- **Set task**
Which of the lines below contain the string "mark"? Find every one of them and copy each line in full.

- **Data provided**
** start **
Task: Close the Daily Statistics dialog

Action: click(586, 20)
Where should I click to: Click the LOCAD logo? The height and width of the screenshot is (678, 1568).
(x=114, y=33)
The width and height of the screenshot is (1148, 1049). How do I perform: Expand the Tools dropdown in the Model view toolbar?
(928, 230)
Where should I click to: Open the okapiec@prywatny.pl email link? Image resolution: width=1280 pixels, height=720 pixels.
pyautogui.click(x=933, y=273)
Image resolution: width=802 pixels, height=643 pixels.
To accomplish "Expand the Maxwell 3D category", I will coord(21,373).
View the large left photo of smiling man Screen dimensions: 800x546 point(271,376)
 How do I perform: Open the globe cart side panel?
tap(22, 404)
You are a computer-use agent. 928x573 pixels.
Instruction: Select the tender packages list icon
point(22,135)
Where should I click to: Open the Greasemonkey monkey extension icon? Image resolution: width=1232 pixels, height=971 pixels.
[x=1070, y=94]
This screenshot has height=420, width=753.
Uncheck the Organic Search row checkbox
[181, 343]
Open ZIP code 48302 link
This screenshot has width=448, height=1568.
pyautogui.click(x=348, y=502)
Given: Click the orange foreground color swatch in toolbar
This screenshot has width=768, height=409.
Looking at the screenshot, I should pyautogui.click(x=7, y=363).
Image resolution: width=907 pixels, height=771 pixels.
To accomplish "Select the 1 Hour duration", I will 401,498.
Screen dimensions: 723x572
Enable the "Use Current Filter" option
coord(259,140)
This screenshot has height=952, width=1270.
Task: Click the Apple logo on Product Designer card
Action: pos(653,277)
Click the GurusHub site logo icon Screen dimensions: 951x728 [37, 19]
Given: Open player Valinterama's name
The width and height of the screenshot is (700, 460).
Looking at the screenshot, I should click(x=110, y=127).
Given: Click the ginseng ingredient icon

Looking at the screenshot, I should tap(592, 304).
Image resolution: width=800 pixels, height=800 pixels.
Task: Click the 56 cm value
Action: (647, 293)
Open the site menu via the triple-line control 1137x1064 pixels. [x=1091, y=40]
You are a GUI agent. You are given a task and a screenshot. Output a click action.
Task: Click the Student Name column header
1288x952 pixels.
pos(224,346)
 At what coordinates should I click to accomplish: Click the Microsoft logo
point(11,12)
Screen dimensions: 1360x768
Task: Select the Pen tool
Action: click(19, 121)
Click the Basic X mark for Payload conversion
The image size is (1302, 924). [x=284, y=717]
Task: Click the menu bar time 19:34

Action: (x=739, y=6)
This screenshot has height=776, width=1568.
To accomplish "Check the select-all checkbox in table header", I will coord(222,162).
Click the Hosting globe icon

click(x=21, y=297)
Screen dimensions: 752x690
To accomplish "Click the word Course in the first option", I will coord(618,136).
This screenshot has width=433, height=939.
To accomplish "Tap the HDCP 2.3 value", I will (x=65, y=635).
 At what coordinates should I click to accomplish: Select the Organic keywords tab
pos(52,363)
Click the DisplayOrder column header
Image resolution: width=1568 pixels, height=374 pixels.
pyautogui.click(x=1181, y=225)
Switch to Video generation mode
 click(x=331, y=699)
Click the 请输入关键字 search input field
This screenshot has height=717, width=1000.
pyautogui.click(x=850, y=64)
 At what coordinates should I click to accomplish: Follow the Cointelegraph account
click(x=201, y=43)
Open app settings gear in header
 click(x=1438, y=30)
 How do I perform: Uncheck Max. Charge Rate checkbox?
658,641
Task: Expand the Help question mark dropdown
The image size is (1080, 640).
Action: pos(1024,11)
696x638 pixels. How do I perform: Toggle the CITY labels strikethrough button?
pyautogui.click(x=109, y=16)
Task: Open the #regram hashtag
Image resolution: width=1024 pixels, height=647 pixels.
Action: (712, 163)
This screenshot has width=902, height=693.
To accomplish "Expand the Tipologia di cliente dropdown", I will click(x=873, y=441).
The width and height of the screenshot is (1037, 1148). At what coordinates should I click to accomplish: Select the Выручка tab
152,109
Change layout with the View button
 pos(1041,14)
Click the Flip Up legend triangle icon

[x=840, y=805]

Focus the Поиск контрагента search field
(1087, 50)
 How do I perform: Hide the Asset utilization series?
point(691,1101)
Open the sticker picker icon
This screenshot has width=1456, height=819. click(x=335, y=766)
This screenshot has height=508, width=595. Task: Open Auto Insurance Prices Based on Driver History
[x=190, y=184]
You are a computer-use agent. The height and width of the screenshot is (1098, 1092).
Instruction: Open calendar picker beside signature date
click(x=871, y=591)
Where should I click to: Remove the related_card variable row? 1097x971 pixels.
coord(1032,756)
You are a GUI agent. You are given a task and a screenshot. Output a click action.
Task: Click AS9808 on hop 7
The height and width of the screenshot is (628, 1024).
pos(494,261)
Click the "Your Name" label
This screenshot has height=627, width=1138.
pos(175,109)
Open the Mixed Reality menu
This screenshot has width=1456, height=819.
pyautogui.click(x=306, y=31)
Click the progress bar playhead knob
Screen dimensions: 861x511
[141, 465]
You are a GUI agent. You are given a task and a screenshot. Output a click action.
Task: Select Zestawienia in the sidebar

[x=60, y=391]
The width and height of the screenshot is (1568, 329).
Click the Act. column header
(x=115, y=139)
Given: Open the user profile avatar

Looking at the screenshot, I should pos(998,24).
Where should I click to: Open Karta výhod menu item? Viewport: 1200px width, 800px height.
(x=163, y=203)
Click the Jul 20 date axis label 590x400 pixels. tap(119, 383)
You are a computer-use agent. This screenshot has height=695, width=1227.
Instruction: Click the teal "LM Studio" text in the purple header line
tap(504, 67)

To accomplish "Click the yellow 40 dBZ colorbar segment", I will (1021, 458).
** end **
- **Problem solution**
Click the Basic X mark for Payload conversion
Task: Expand the Help question mark dropdown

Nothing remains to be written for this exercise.